One of the most fascinating things about markets is the sheer volume of data they generate. Every day, millions of data points get created. The vast majority of this amounts to little more than noise. This endless stream of information leads thousands of us everyday on a hunt for meaningful signal amid the cacophony.
Most of the time, we are unsuccessful. We can be tricked into seeing significance where none exists. Our pattern recognition engines are fooled by what turns out to be mere randomness (there’s a good idea for a book in that). There is a meaningful needle buried somewhere in the haystack of numbers, but we underestimate both how hard it is to identify, and just how huge that stack is.
As an example, let’s take a number we are all familiar with: Average market returns. Depending upon the period of the data set under discussion, we usually envision a long-term annualized compound return of 8 percent to 10 percent.
Have a look at the chart below:
Source: Dimensional Funds
It shows the distribution of returns of the Standard & Poor’s 500 Index going back to 1926. During the course of the 89 years covered by the chart, we never had a single year when the annualized compound return was simply the average! This means that if you are expecting your returns to fall somewhere around 8 percent to 10 percent in a given year, you have — at least so far — been disappointed.
The market has, on occasion, been in the neighborhood of the median annual return of 14.3 percent, or the average annual return of 12.1 percent. But the occurrence is infrequent — less than 1 out of 10 years.
Average, as it turns out, is surprisingly rare. Radical standard deviations year-to-year only even out over long periods of time. In any given year, markets are much more of a roller coaster than the averages might suggest.
Some of the reason for this is simple statistics: We are working with a relatively small data set of less than 100 years. If you really want to look at a robust Gaussian distribution, we should probably revisit this conversation in April 3015. By the time we have accumulated more than 1,000 years of market data, almost all of the randomness should be eliminated.
We can slice and dice the numbers in other ways. Indeed, were we to look at rolling 12-month periods instead of calendar years, our data set expands from 89 data points to more than 1,000, the anomaly disappears.
Other mathematical oddities are present. Why on so many occasions — nine times — were annual returns 35 percent or higher? Why does the distribution of returns not look more like the usual smooth bell curve?

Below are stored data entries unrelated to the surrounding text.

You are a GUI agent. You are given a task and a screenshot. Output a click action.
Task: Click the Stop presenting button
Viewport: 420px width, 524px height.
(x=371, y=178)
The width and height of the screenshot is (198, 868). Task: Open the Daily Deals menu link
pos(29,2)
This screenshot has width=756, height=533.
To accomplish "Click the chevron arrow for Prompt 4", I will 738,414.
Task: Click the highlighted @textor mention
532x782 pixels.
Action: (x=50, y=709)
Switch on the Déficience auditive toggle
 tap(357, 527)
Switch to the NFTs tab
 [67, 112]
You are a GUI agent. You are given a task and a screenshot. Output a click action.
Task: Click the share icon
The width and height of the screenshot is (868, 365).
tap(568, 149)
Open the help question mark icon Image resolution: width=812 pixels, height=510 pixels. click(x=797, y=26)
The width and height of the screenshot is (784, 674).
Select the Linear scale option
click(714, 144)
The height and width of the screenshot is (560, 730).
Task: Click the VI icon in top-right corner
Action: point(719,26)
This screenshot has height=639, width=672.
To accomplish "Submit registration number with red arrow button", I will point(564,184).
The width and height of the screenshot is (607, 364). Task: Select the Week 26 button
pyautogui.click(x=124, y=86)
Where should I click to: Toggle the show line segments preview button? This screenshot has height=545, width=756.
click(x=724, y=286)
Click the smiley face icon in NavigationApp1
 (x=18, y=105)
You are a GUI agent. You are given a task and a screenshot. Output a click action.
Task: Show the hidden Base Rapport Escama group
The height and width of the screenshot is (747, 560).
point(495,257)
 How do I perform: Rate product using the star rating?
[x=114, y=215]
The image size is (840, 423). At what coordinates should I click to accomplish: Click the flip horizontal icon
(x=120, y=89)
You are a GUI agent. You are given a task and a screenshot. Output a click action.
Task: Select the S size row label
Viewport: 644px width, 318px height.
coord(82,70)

The returns above reflect what markets generate. Once we begin looking at actual investor returns, the data changes even more radically. The simple reason is human nature, and the many behavioral foibles that seem to trip up investors.
The average investor realizes returns of about 3.7 percent. That’s far below any of the market returns discussed above. This underperformance occurs regardless of the investment vehicle, whether it’s mutual funds, hedge funds or just plain old stocks. The reason investors tend to underperform is that they chase alpha (above-market returns) and fail, rather than aim for beta (market-matching returns) and succeed.
None of this is a great mystery. It is well known that most folks are doing something wrong — very, very wrong — with their investment dollars. We know that humans are irrational, are subject to wild emotional swings, and suffer from all manner of cognitive errors. It isn’t your fault; that’s just the way you are built. And your nature is the underlying cause of that poor performance. Recognizing this should help investors to make better, less emotional decisions.
Then again, that’s probably my emotional, irrational optimism speaking. Average returns are exceedingly rare — and for a good reason.